On Fri, Jun 14, 2013 at 1:22 PM, Nathaniel Smith <njs@pobox.com> wrote:
On Wed, Jun 12, 2013 at 7:43 PM, Eric Firing <efiring@hawaii.edu> wrote:
> On 2013/06/12 2:10 AM, Nathaniel Smith wrote:
>> Personally I think that overloading np.empty is horribly ugly, will
>> continue confusing newbies and everyone else indefinitely, and I'm
>> 100% convinced that we'll regret implementing such a warty interface
>> for something that should be so idiomatic. (Unfortunately I got busy
>> and didn't actually say this in the previous thread though.) So I
>> think we should just merge the PR as is. The only downside is the
>> np.ma inconsistency, but, np.ma is already inconsistent (cf.
>> masked_array.fill versus masked_array.filled!), somewhat deprecated,
>
> "somewhat deprecated"?  Really?  Since when?  By whom?  Replaced by what?

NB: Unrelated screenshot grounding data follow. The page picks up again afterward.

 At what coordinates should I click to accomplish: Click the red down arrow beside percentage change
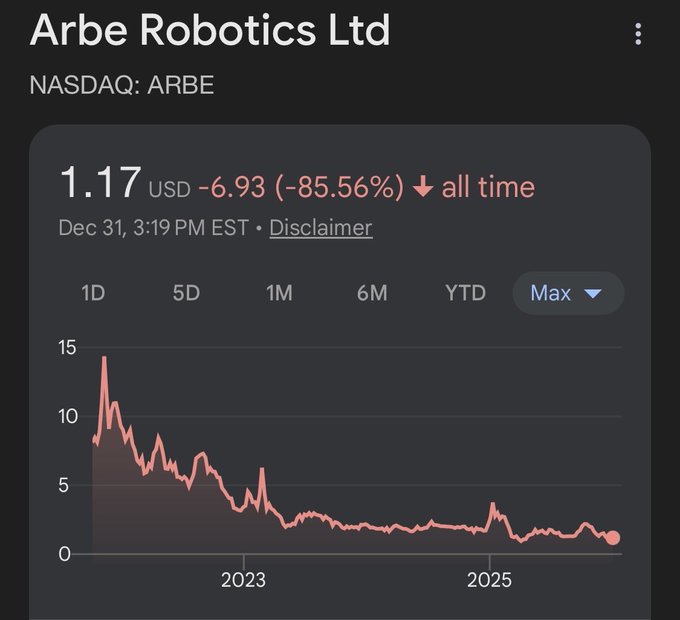point(422,187)
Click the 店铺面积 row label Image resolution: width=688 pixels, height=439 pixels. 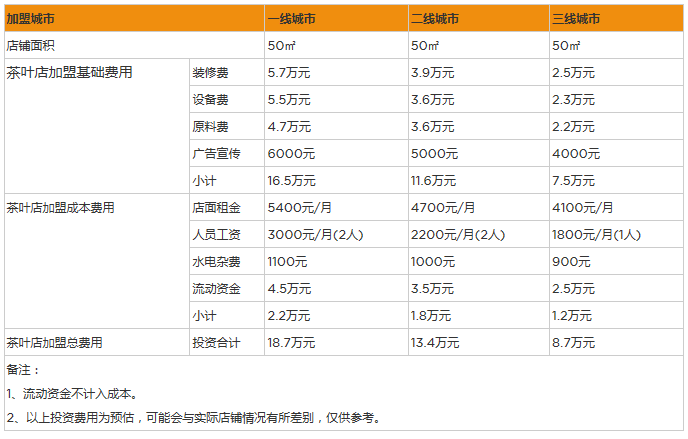(x=31, y=46)
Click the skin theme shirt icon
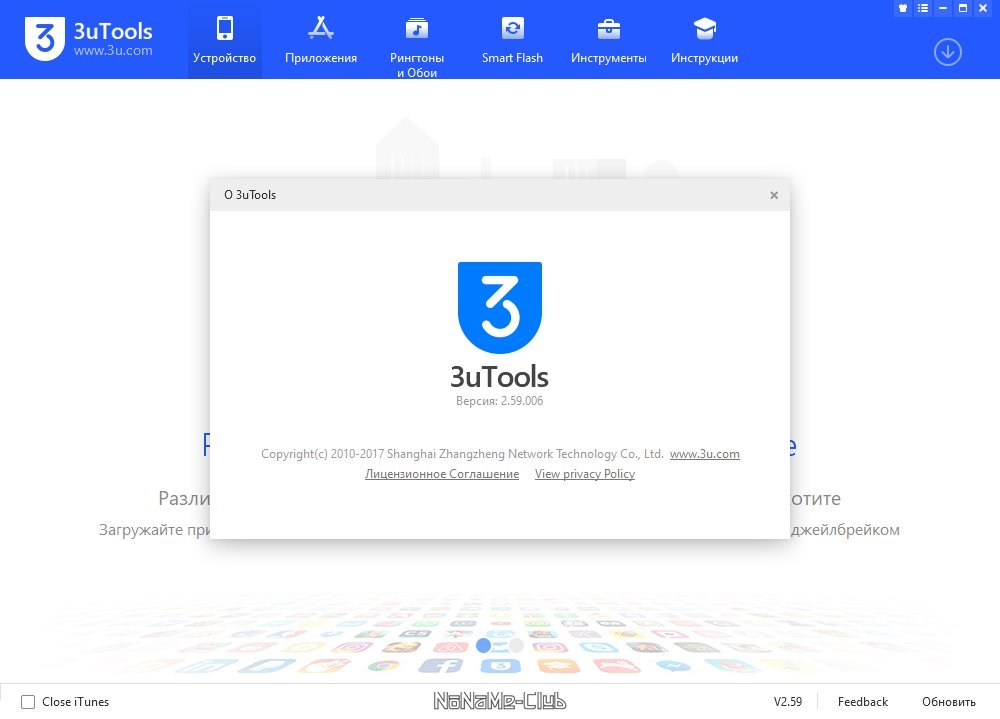 point(902,8)
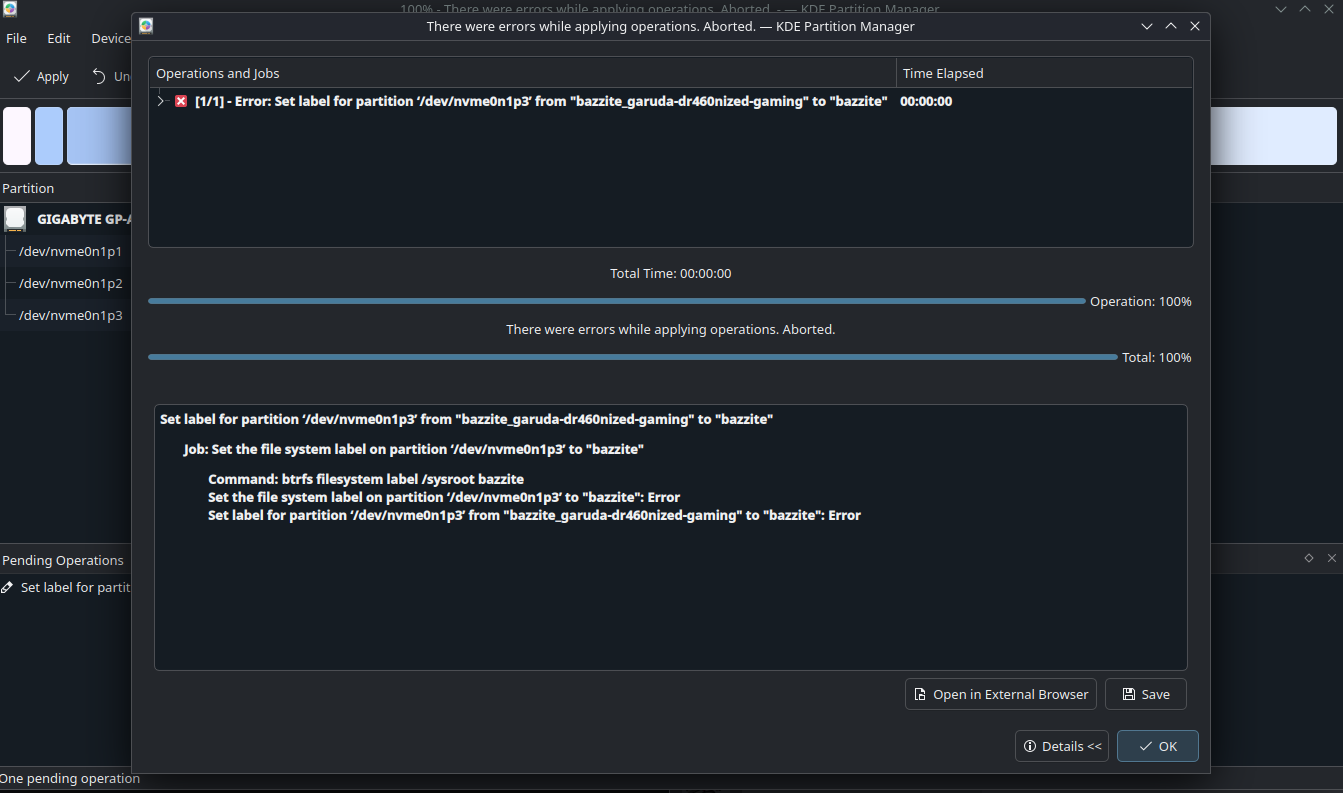Open the report in an external browser
This screenshot has width=1343, height=793.
click(x=1000, y=694)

Sorry, not trying to start a fight, just trying to summarize the
situation. As far as I can tell:


Oh... (puts away iron knuckles)
 
Despite heroic efforts on the part of its authors, numpy.ma has a
number of weird quirks (masked data can still trigger invalid value
errors), misfeatures (hard versus soft masks), and just plain old pain
points (ongoing issues with whether any given operation will respect
or preserve the mask).

Actually, now that we have a context manager for warning capture, we could actually fix that.
 

It's been in deep maintenance mode for some time; we merge the
occasional bug fix that people send in, and that's it. (To be fair,
numpy as a whole is fairly slow-moving, but numpy.ma still gets much
less attention.)

Even if there were active maintainers, no-one really has any idea how
to fix any of the problems above; they're not so much bugs as
intrinsic limitations of the design.
 
Therefore, my impression is that a majority (not all, but a majority)
of numpy developers strongly recommend against the use of numpy.ma in
new projects.


Such a recommendation should be in writing in the documentation and elsewhere.  Furthermore, a proper replacement would also be needed.  Just simiply deprecating it without some sort of decent alternative leaves everybody in a lurch.  I have high hopes for NA to be that replacement, and the sooner, the better.
 
I could be wrong! And I know there's nothing to really replace it. I'd
like to fix that. But I think "semi-deprecated" is not an unfair
shorthand for the above.


You will have to pry np.ma from my cold, dead hands!  (or distract me with a sufficiently shiny alternative)

 
(I'll even admit that I'd *like* to actually deprecate it. But what I
mean by that is, I don't think it's possible to fix it to the point
where it's actually a solid/clean/robust library, so I'd like to reach
a point where everyone who's currently using it is happier switching
to something else and is happy to sign off on deprecating it.)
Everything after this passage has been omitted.